The Channon market has given rise to a surge of such Sunday markets across the region known as the Northern Rivers that includes tourist resort areas along the northern New South Wales coast. Many of these markets are scattered through the month on Sundays and Saturdays. Thus, there are some stallholders that go from one market to another, to make a living throughout the month.
One such stallholder is Adrienne Hmelnitsku from the village of Urunga about two hours’ drive from here. She produces what she has branded as ‘Sunlighters’ that is made with colourful plastics, which gives a stained-glass effect when pasted on to glass windows. “I’m an artist and all these are handmade,” she told IDN, pointing out the products gleaming colourfully from the plastic walls of her tent stall. “This is the fourth time I’m here and I do a number of markets in northern rivers.”
A local artist who cuts various coloured rocks and makes jewellery and necklaces use this market to sell his products. “I buy rough stones, cut and polish them to make these” he explains. “I live off a van and don’t need to spend for accommodation. I sell it at the market”. The artist who gave his name as Sam sells most of his necklaces at between $50-150 per piece.
John Arklan is a third-generation Sikh-Australian who used to be a banana grower. He drives three hours each way from his home in Woolgoolga in his mobile Indian food kitchen to sell butter chicken and dhal curry with rice and naan. “This is a spectacular setting,” he told IDN. “I enjoy the atmosphere here and I sell a lot of food. They embrace whatever you cook, and the people here are different (in their outlook).”

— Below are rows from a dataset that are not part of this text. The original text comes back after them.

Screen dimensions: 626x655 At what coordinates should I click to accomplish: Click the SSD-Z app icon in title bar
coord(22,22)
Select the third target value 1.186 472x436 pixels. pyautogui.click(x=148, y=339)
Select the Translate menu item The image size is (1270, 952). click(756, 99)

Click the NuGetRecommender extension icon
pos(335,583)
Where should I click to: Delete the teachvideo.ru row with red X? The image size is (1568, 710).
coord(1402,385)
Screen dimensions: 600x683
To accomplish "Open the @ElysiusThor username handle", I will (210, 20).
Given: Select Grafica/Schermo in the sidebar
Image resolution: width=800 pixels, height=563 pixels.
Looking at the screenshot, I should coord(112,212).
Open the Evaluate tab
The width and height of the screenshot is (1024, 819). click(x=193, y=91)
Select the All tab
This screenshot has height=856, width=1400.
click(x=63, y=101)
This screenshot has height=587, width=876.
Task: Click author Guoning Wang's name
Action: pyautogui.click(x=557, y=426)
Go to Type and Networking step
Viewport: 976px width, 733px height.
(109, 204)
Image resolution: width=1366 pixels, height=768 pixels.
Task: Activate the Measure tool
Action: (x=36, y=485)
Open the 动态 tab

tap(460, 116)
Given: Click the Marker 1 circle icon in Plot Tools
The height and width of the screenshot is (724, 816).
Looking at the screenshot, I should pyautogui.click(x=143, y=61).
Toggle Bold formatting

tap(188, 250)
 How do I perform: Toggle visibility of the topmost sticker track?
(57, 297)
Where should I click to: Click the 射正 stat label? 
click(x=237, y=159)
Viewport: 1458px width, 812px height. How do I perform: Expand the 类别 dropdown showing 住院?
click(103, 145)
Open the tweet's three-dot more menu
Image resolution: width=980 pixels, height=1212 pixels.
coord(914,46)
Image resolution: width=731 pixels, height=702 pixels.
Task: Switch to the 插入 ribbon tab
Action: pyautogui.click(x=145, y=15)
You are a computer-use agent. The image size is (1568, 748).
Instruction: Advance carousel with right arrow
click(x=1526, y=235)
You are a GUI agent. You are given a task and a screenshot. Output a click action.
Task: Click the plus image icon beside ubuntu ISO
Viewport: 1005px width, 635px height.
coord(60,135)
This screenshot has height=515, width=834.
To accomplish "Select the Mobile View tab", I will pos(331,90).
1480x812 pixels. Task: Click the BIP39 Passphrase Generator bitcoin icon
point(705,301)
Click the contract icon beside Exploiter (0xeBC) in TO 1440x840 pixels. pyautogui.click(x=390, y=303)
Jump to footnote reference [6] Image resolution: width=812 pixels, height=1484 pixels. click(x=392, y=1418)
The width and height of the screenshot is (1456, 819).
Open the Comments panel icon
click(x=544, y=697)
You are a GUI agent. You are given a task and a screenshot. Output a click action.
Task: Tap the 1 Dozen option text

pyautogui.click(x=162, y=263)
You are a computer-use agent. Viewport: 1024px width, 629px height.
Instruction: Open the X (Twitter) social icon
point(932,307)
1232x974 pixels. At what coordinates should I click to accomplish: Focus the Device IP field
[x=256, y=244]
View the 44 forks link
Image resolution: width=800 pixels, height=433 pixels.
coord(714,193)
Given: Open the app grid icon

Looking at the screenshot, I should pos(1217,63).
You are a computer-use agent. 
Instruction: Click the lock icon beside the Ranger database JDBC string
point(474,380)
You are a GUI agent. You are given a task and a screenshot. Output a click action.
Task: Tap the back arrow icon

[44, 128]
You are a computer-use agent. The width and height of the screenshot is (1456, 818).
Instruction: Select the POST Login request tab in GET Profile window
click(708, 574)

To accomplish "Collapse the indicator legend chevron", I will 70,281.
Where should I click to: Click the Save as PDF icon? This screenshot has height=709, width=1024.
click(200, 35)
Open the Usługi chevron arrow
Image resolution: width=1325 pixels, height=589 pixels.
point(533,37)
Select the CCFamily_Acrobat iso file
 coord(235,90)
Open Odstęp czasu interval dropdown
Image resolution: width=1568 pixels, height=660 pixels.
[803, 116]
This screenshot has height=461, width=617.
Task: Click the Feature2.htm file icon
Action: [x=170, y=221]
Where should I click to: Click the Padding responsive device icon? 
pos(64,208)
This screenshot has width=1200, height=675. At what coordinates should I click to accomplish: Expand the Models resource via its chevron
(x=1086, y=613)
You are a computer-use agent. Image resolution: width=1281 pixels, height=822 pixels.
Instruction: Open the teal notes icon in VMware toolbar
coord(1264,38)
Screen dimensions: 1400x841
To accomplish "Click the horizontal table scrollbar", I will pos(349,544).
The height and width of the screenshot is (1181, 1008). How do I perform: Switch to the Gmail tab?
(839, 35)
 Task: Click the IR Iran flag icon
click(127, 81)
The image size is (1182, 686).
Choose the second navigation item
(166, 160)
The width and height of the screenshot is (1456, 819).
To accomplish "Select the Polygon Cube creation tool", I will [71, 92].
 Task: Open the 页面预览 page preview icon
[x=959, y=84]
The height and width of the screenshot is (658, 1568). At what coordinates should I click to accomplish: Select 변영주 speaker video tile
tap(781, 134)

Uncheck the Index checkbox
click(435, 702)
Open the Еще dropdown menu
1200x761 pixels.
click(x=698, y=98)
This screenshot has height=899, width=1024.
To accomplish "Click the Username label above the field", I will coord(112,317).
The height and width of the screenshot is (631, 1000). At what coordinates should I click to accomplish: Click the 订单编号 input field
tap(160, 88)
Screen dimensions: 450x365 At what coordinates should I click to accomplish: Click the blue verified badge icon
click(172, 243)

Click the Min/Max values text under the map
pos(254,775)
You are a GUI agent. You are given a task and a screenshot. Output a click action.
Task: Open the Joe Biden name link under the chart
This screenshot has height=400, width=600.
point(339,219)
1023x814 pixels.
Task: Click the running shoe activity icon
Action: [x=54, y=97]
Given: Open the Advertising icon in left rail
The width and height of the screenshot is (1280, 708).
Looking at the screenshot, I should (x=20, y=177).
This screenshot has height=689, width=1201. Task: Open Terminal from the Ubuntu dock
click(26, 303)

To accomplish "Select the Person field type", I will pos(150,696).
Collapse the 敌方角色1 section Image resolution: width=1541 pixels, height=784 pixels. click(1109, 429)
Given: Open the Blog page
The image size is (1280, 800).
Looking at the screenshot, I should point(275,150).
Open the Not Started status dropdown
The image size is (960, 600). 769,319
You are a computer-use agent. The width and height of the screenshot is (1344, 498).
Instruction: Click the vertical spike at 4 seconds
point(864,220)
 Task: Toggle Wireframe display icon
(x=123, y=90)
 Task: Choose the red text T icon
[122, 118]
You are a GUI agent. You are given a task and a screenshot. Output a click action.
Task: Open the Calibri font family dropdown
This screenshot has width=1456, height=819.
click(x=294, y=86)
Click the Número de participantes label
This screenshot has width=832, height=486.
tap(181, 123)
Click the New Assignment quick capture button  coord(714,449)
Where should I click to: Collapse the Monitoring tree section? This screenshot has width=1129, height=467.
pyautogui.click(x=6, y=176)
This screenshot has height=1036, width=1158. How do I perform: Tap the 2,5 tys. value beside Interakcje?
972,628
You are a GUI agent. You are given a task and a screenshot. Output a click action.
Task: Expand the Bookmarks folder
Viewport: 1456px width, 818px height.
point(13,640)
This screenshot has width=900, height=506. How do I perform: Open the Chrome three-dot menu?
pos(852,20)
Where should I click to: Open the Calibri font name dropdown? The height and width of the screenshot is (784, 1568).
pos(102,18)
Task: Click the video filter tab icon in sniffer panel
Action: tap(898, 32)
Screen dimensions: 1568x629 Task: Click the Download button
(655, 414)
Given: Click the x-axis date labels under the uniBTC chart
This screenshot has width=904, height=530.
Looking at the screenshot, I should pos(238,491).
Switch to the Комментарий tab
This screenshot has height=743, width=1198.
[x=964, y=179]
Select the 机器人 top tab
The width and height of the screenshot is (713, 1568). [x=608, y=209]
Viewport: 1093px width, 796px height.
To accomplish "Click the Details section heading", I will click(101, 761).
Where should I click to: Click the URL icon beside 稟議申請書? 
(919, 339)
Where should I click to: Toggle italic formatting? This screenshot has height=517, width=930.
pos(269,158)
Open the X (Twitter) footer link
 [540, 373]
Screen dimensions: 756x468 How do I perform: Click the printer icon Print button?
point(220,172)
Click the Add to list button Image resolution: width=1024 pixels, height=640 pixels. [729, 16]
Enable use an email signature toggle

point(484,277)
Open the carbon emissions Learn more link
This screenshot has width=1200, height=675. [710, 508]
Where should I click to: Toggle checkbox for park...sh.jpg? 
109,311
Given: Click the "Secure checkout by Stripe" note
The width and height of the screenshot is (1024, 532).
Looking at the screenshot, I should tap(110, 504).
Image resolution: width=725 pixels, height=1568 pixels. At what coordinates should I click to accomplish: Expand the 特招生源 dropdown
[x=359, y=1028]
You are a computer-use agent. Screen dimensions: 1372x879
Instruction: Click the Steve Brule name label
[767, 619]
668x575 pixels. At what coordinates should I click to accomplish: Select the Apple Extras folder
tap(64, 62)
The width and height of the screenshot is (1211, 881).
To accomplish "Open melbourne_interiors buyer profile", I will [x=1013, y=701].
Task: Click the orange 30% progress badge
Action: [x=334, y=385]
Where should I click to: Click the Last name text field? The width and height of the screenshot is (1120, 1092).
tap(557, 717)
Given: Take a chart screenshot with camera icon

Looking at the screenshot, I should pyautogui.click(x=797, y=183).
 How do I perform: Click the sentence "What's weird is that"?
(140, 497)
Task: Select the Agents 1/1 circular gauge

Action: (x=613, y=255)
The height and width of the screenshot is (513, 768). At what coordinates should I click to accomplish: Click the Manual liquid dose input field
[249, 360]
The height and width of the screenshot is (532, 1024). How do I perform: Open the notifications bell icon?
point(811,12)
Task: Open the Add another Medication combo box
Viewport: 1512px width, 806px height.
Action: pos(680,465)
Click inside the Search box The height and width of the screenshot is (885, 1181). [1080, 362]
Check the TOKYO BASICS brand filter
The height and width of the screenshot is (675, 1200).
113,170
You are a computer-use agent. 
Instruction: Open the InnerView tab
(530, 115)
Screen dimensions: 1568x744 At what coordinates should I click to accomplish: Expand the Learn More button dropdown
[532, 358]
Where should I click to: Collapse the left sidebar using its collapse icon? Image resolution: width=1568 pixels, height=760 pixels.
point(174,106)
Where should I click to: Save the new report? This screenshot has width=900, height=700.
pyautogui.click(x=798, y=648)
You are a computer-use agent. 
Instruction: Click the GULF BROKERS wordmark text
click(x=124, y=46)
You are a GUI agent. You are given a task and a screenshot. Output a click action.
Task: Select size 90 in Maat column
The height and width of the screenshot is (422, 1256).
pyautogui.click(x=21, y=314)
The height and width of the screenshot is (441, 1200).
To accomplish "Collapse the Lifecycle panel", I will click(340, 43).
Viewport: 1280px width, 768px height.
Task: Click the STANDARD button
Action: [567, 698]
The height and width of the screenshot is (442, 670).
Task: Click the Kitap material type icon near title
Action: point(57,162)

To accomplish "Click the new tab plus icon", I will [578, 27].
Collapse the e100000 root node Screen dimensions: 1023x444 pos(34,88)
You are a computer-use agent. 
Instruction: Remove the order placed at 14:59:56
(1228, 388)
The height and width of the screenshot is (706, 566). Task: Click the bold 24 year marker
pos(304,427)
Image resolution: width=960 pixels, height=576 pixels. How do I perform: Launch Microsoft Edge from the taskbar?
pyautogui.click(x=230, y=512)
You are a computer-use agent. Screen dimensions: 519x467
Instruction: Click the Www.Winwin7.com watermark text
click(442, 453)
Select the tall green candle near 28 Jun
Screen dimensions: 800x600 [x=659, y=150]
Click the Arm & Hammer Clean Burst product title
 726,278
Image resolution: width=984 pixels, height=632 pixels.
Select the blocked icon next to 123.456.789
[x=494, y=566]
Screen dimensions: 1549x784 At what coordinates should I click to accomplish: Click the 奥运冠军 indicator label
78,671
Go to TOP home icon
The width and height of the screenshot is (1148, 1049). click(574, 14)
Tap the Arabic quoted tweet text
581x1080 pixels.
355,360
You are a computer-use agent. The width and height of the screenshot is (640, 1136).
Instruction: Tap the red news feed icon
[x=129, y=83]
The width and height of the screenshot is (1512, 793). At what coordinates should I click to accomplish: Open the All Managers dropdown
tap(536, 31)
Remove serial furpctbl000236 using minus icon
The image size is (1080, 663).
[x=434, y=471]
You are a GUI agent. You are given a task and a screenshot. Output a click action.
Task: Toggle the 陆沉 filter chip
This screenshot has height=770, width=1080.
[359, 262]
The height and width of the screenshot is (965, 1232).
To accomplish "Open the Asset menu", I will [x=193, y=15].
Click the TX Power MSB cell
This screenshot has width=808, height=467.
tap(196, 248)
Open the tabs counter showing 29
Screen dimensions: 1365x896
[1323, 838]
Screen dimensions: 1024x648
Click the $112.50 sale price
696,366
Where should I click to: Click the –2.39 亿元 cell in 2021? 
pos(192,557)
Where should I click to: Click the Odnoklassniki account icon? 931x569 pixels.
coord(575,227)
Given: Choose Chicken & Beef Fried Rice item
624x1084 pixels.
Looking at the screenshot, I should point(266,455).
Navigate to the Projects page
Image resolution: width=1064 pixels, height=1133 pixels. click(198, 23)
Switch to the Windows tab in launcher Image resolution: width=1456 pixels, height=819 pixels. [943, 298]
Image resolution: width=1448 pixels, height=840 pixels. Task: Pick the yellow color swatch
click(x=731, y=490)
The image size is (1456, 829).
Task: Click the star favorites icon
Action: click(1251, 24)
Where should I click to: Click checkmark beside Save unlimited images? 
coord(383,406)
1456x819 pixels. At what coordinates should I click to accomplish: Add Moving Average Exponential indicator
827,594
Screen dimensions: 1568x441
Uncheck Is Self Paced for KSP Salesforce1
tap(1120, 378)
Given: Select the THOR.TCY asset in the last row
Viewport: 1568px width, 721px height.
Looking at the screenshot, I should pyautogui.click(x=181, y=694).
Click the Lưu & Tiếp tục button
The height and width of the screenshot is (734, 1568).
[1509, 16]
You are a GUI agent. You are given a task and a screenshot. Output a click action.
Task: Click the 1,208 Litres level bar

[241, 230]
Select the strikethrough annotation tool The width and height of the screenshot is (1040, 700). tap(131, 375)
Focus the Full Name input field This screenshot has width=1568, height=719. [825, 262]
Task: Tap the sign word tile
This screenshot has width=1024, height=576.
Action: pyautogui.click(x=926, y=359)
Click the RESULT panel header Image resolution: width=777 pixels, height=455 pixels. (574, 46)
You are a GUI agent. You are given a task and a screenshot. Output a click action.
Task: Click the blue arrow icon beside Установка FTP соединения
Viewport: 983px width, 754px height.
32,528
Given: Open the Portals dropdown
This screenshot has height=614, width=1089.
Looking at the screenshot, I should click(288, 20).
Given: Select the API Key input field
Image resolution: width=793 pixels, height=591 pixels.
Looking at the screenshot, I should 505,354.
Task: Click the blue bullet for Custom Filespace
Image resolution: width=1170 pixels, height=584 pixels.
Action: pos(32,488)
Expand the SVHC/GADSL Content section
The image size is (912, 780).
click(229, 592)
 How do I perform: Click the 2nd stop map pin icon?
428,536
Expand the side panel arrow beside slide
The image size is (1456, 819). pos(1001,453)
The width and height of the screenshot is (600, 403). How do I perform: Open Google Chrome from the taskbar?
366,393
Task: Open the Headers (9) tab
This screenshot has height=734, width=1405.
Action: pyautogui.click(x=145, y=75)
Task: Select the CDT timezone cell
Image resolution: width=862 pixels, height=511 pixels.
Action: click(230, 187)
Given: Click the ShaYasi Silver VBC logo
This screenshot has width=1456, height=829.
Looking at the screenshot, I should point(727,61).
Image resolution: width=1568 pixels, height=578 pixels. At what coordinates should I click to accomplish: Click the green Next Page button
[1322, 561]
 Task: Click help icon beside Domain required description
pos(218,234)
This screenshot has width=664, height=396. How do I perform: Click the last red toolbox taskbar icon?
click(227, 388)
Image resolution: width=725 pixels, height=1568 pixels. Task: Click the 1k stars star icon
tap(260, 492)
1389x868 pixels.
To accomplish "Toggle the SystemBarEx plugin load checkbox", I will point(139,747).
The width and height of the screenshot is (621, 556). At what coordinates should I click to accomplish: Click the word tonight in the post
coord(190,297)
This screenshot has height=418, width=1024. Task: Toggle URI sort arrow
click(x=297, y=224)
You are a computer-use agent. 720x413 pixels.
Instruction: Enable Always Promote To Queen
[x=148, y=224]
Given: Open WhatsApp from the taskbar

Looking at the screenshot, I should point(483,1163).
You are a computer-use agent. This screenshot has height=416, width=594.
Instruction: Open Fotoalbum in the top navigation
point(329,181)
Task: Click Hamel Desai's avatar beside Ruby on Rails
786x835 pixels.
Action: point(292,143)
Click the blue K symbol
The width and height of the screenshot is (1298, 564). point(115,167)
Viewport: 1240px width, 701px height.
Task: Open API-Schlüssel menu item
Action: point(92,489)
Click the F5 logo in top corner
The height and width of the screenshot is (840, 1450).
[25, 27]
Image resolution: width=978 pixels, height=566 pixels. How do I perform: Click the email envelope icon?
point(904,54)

The government recognized the unique contribution this market has made to the people and culture of the region so that they included the staff in the “job keeper” scheme that pays business to keep their staff on the payroll while the Covid-19 lockdowns are in place.
“When we were closed our staff helped to improve the facilities here like painting the railings and toilet walls,” McFadden said. She also added that they started developing an online market for the stallholders from the local community, but it is being handicapped due to the cost of transporting the goods.
“Thousands come here each month [November], even as far away as Brisbane,” says McFadden. “But we try to limit the stallholders to a 100 km radius. We want to give the opportunity to local farmers and artistes to sell direct (to the public).”